### Task directions
Could you reproduce the listing below line for line, omitting the pictures?

### Recorded data
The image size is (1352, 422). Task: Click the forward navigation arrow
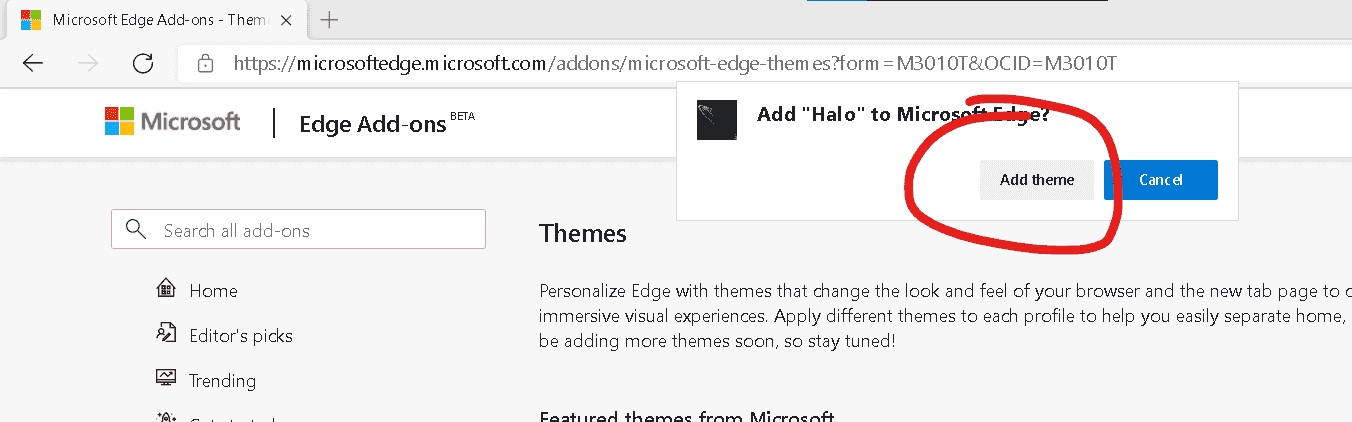tap(88, 64)
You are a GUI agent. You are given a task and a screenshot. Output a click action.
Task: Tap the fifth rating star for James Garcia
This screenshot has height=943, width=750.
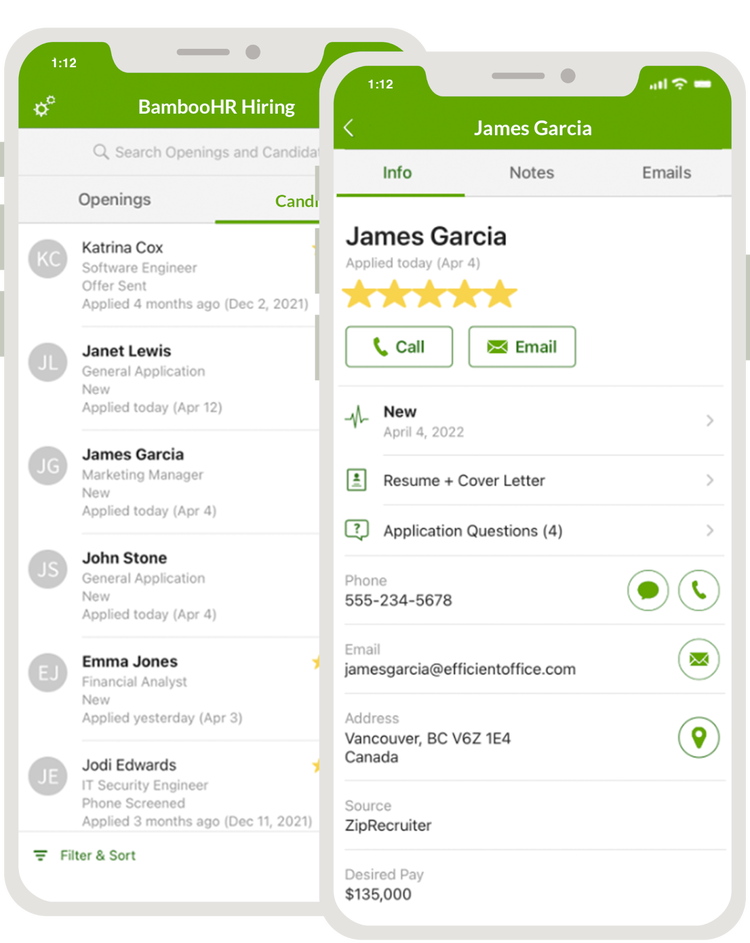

### Result
The image size is (1352, 422). Task: Click the forward navigation arrow
tap(88, 64)
You are a GUI agent. You are given a task and a screenshot. Output a click action.
Task: Tap the fifth rating star for James Garcia
This screenshot has height=943, width=750.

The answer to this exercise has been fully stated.